Reproduce the following material verbatim, line for line.

-- Begin Records for the exercise --

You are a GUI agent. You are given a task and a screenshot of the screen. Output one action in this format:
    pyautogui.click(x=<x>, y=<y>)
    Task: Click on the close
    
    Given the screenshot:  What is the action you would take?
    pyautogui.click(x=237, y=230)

-- End Records for the exercise --

» **Correct response**
You are a GUI agent. You are given a task and a screenshot of the screen. Output one action in this format:
    pyautogui.click(x=<x>, y=<y>)
    Task: Click on the close
    
    Given the screenshot:  What is the action you would take?
    pyautogui.click(x=237, y=230)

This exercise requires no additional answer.